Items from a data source

━━━━━━━━

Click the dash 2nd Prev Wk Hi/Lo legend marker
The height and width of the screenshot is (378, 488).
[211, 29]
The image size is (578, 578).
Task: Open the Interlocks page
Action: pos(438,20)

━━━━━━━━

• **Exercise goal**: Copy these lines out exactly as they appear.

• **Output**:
Click the dash 2nd Prev Wk Hi/Lo legend marker
The height and width of the screenshot is (378, 488).
[211, 29]
The image size is (578, 578).
Task: Open the Interlocks page
Action: pos(438,20)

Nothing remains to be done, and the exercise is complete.